M.S. in Business Analytics: Our first class begins

7.11.2016 Article, Business Analytics, General, Reynolda Campus, School News
Photo of people in the article

By Stephanie Skordas, Sr. Associate Director, Communications

The inaugural class of the M.S. in Business Analytics (MSBA) at the School of Business presents some compelling numbers: students from 27 colleges and universities around the world, more than a dozen different majors, nine Double Deacs, and two veterans. But this is not the whole story. Beyond these impressive statistics are even more impressive students.

For Denise Dubick who graduated from UNC-Chapel Hill with a degree in applied math and a minor in creative writing/poetry, the MSBA program will put her creative skills to the test. “I want to harness math for good.”

Dubick, who has been teaching girls about technology in both paid and volunteer positions since she was in high school, wants the program to help her use data science as a career. “It’s more than just writing the algorithms and grooming the data. The MSBA program focuses on understanding the business world and will give me the tools to apply these skills.”

She wants to use her skills to explore and leverage data offered by technology in K-12 classrooms to help revolutionize the way children are taught.

“I love having the students here,” Associate Dean of Business Analytics Jeffrey Camm said. “It was a bit abstract for the last year — but now it’s real.” Camm has worked with faculty and staff across the University and with industry partners to build the program from the ground up. The goal is to create business analytics professionals who can organize data, extract key insights, and effectively communicate their findings to executives.

That communication piece appeals to Grant Trivette, a Winston-Salem native who earned a business degree from UNC-Wilmington. With three years in the Army’s 82nd Airborne, including a year of combat service in Sadr City, Iraq, the former paratrooper wants to explore data visualization and communicating insights.

“I love telling a story and have a talent for doing that with numbers — like painting a picture,” Trivette said. “I know I’m going to enjoy those classes in the MSBA program.” The program’s location at Wake Forest University was a bonus: “I was born in Winston-Salem, I’m from a Wake Forest family, and it’s been a lifelong dream to come here.”

Story continues below

“The diversity of our class is really outstanding,” said John White, the program’s executive director. “Almost half the class is female, we have a mix of students from the United States and other countries, and more than a dozen different undergraduate majors represented. We have a degree experience that is very much in demand, and I think that’s what attracted so many students to this new program.”
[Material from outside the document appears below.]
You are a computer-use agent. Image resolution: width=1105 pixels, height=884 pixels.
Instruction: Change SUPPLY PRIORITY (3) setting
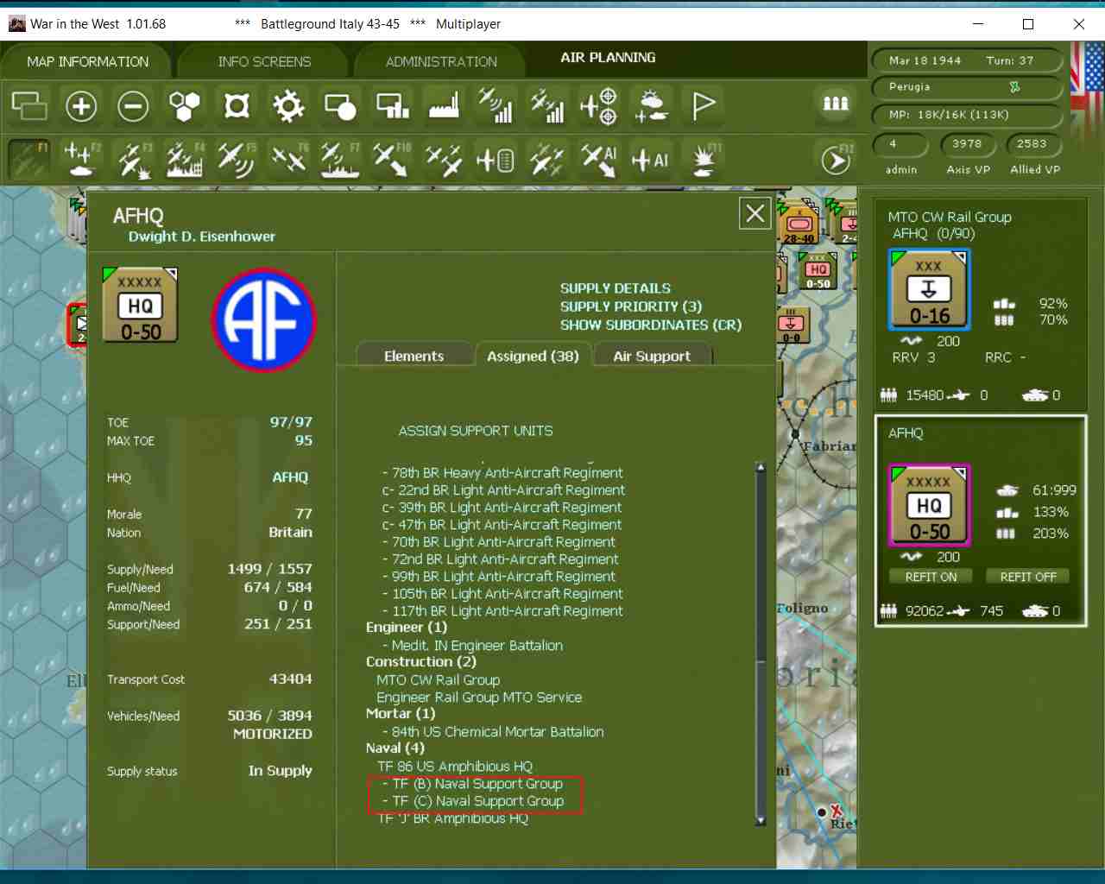tap(631, 306)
Matt Avery (’16) will be a Double Deac at the end of the program. The ink is barely dry on his business and enterprise management diploma earned in May and he’s ready to be back on campus. Now the former percussion coordinator for the University’s marching band, Spirit of the Old Gold and Black, is ready to find his rhythm as an MSBA student.

“In every leadership assessment I took for class, analytics popped up. I’m an analytical person,” he said. “I knew I wanted to do a Master’s program, so when I heard about the MSBA program in class, it stood out to me more than just a general management degree.”

The program was formally announced in February 2016, and within three months had exceeded its original enrollment goals. Woody Shi, who earned an accounting degree with minors in economics and philosophy from Ohio State University, heard about the program from a friend in March.

“When I looked it up online I thought it was an amazing program. My accounting experience will give me a foundation in the business part of the program, and my philosophy experience will bring logical thinking to the analytics side of the program,” he said.

Students in the MSBA program will focus on experiential learning projects with our corporate partners, including classroom use of real data from our Center for Retail Innovation’s Retail Learning Labs. Students will gain technical skills across a full spectrum of analytics methodologies, and develop business skills through innovative courses such as Analytics in the Boardroom, Analytics in Society, and Business Metrics.